L'era smart e il bisogno di contatti
Caro Direttore,
un motto attribuito a Tertulliano dice che «la carne è il cardine della salvezza». Il padre della Chiesa inquadrava una questione decisiva in termini talmente materiali da risultare addirittura scandalosa per noi, passati senza quasi accorgercene dalla modernità al post-moderno iper-digitalizzato. Ha ancora senso l’insistenza della tradizione cristiana sul valore salvifico della carne? E se sì, perché?
Nella festa dell’Epifania appena passata si incontrano tre personaggi nei quali, da ricercatore scientifico, mi è sempre piaciuto identificarmi: i Re Magi, uomini di scienza che scrutano la natura alla ricerca di verità che possano aiutare a risolvere i problemi del vivere. Osservando gli astri sono portati ad abbassare lo sguardo.
Il loro viaggio termina presso la capanna di Betlemme, dove si fermano per adorare “un bambino”. Non è impertinente chiedersi che cosa mai vi sia di straordinario in un bimbo. La risposta per chi ha fede non è difficile: nel corpicino di questo bimbo, che cerca lo sguardo di sua madre, le sue carezze, ciò che diventa visibile è l’amore di Dio per la sua creatura, un amore che è desiderio di vicinanza, di intimità, di comunione di vita. È questo che a tutti i cristiani dicono le braccia di Gesù bambino tese verso la madre.

(Dati di localizzazione negli screenshot)
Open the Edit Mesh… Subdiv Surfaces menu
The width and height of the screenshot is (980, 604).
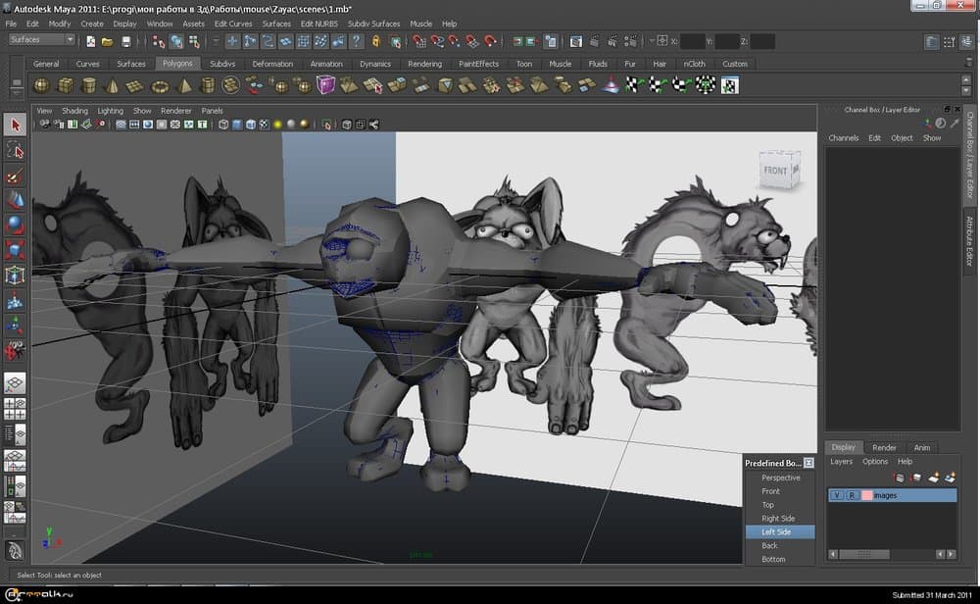pos(372,24)
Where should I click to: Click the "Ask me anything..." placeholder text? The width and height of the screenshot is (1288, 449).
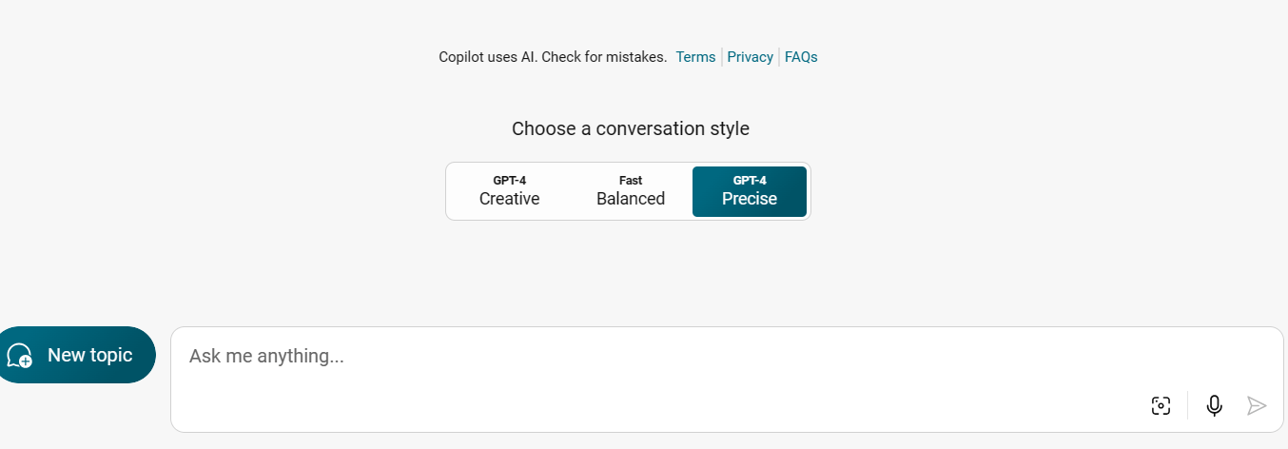click(x=266, y=357)
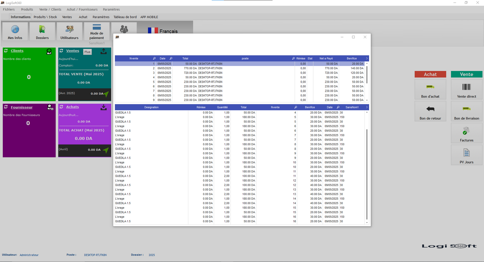The width and height of the screenshot is (484, 262).
Task: Refresh the Clients tile
Action: pyautogui.click(x=6, y=51)
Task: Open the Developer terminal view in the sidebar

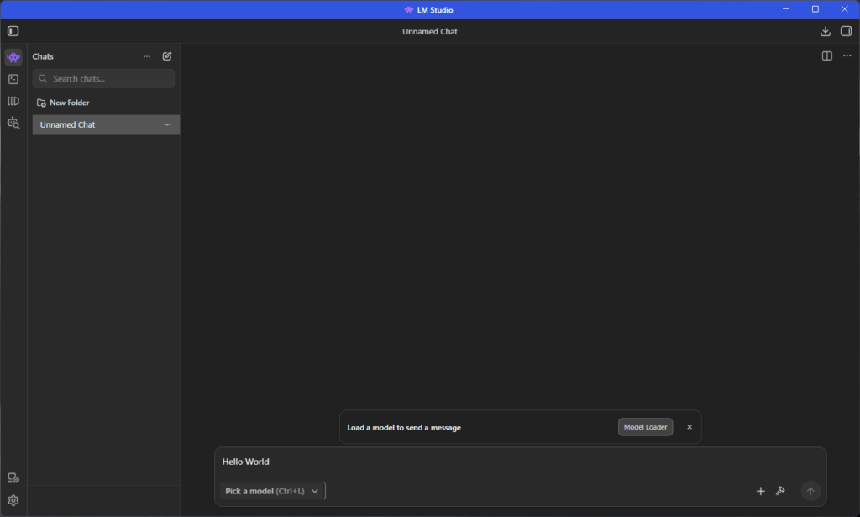Action: coord(13,79)
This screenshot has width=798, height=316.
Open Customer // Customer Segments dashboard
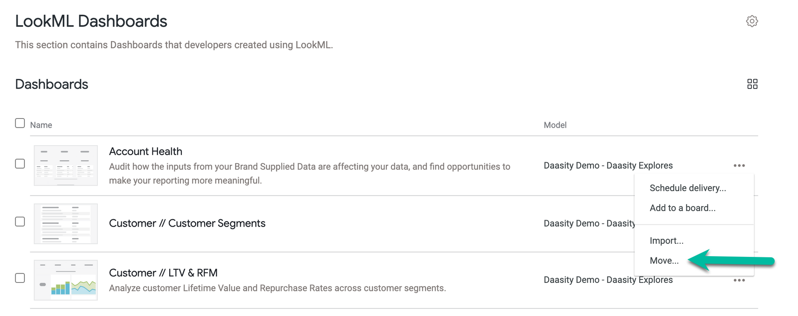(187, 223)
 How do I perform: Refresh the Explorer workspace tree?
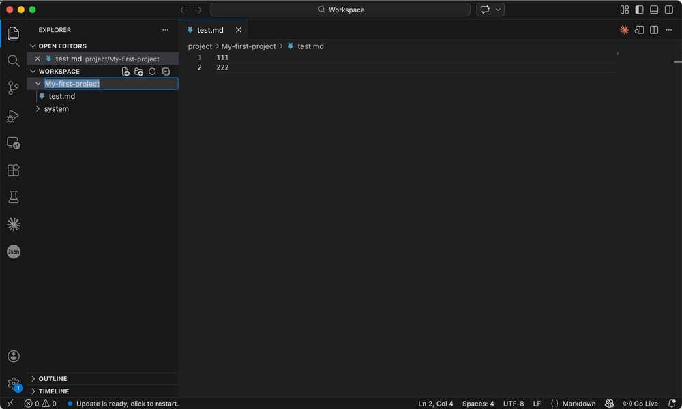[x=153, y=72]
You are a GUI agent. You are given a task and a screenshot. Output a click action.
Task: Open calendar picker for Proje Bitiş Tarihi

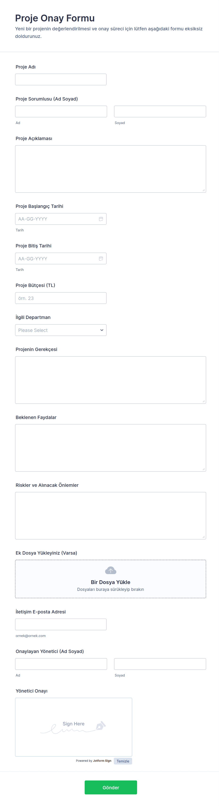[x=101, y=258]
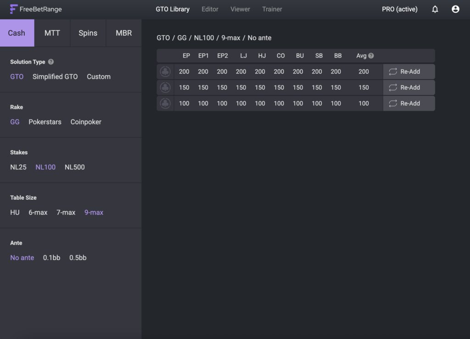Click the PRO (active) subscription label
This screenshot has height=339, width=470.
pyautogui.click(x=399, y=9)
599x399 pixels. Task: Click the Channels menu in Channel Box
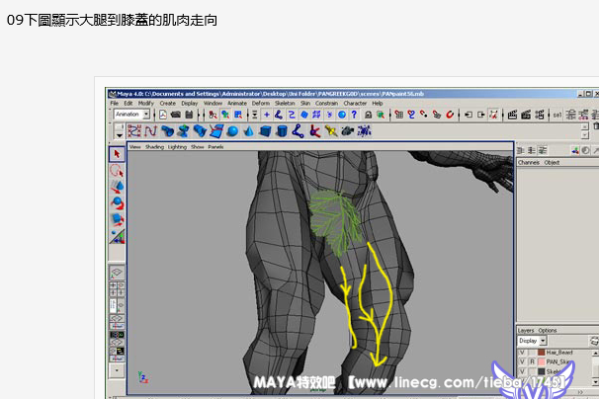pos(529,162)
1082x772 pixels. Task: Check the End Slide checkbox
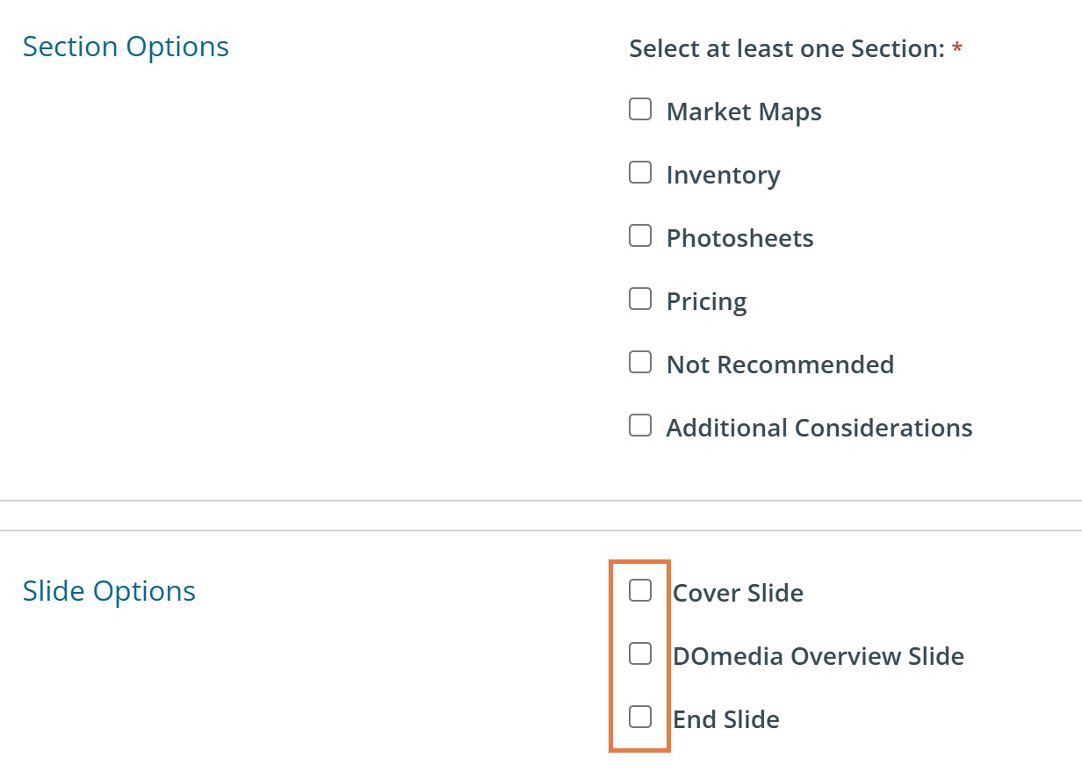[x=640, y=718]
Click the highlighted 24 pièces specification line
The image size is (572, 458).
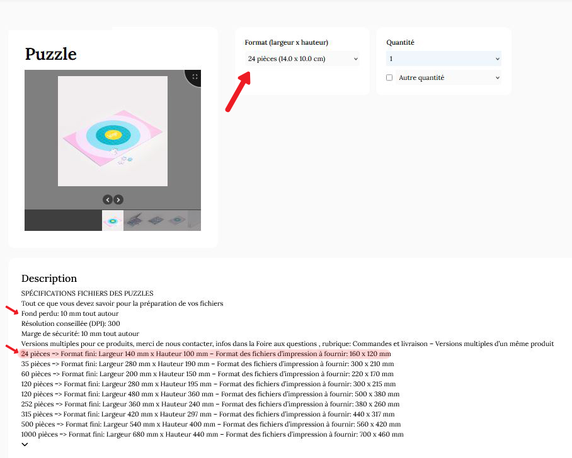[205, 354]
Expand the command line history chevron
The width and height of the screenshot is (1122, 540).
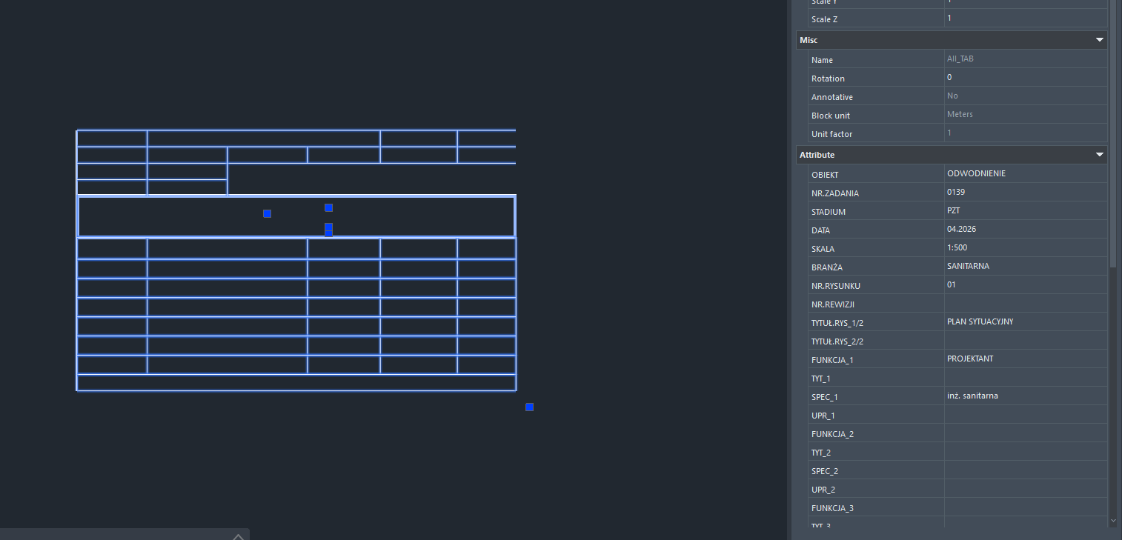[238, 536]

# [ESERCIZI DA SVOLGERE]
• 1. Riscrivi la lettera sull'Epifania da "Il loro viaggio" giù fino a "verso la madre.", sostituendo "madre" con "mamma".
• 2. Scrivi il seguito della lettera sull'Epifania a partire dall'ultima frase riportata.
Le righe non hanno alcun legame con la lettera sull'Epifania.

# [SOLUZIONI IN ORDINE]
• 1.
Il loro viaggio termina presso la capanna di Betlemme, dove si fermano per adorare “un bambino”. Non è impertinente chiedersi che cosa mai vi sia di straordinario in un bimbo. La risposta per chi ha fede non è difficile: nel corpicino di questo bimbo, che cerca lo sguardo di sua mamma, le sue carezze, ciò che diventa visibile è l’amore di Dio per la sua creatura, un amore che è desiderio di vicinanza, di intimità, di comunione di vita. È questo che a tutti i cristiani dicono le braccia di Gesù bambino tese verso la mamma.

• 2.
La ragione per cui nel cristianesimo l’interazione via “carne e sangue” è una cosa così seria è comprensibile a tutti. Ha a che fare col fatto che l’essere umano conosce, percepisce l’amore attraverso il linguaggio del corpo. Essere umani significa anche questo: non siamo puri spiriti. Nulla può sostituire la carne, uno sguardo, un abbraccio, una parola detta dal vivo. Dio non ci ha telefonato per dirci chi siamo ai suoi occhi.
A prescindere da ogni pur giusta considerazione di carattere politico e sanitario, credo sia importante non perdere di vista la vera lezione che la pandemia del Covid ci sta impartendo: la carne non è solo cardine della salvezza ultraterrena, ma anche, più laicamente, della salute terrena, che la stessa Organizzazione Mondiale della Sanità definisce anche come benessere “mentale e sociale”. Sono le cronache a dircelo. Le testimonianze degli insegnanti raccontano le difficoltà dei giovani, che portano addosso le conseguenze durevoli della didattica a distanza. Crescono drammaticamente i fenomeni di isolamento sociale e sofferenza psicologica. Le ricerche sullo smart working indicano che il lavoro a distanza ha livelli di efficienza simili a quello in presenza, ma ci si interroga meno sugli effetti di lungo periodo di una società sempre più smaterializzata e delocalizzata.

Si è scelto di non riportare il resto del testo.